TRICHOLEMMOMA

Tricholemmoma lesions usually present in adulthood. A tumor-suppressor gene (designated PTEN/MMAC1) has been demonstrated to play a causative role. Recently, some authors have proposed tricholemmoma to represent an old viral wart. Tricholemmoma (trichilemmoma) shows differentiation toward the outer root (trichilemmal) sheath of a normal hair follicle at the level of the bulb. Clinically, tricholemmomas are solitary, small (3 to 8 mm in diameter), asymptomatic, keratotic, or smooth-surfaced papules on the face, particularly around the nose and upper lip.Some cases arise in association with nevus sebaceus.

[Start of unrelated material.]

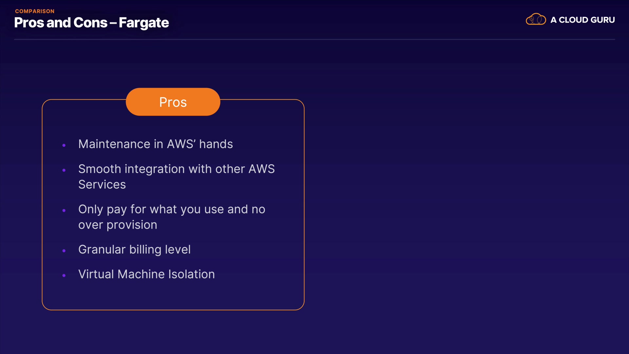Select the Granular billing level text
The height and width of the screenshot is (354, 629).
click(134, 250)
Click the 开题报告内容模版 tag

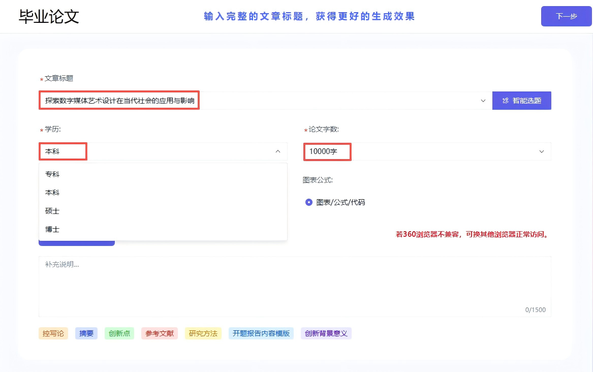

Multiple facial tricholemmomas represent an important cutaneous marker for Cowden syndrome,. Patients with Cowden syndrome show a tendency to develop particular internal malignancies, especially involving the breast, colon, and thyroid.

Histologically

lesions show a lobular, folliculocentric, exo-endophytic proliferation of polygonal, pale-staining, glycogen-containing squamoid cells. The epidermal surface often reveals parakeratosis with scale crusts and sometimes a cutaneous horn (trichilemmal horn). The periphery of the lobules is bordered by columnar cells arranged in a palisade. Foci with small squamous eddies are occasionally observed within the center of tumor lobules. A conspicuous basement membrane usually surrounds the lesions. Desmoplastic tricholemmoma represents a special variant with prominently hyalinized or desmoplastic stroma.⁹² Treatment is by surgical excision.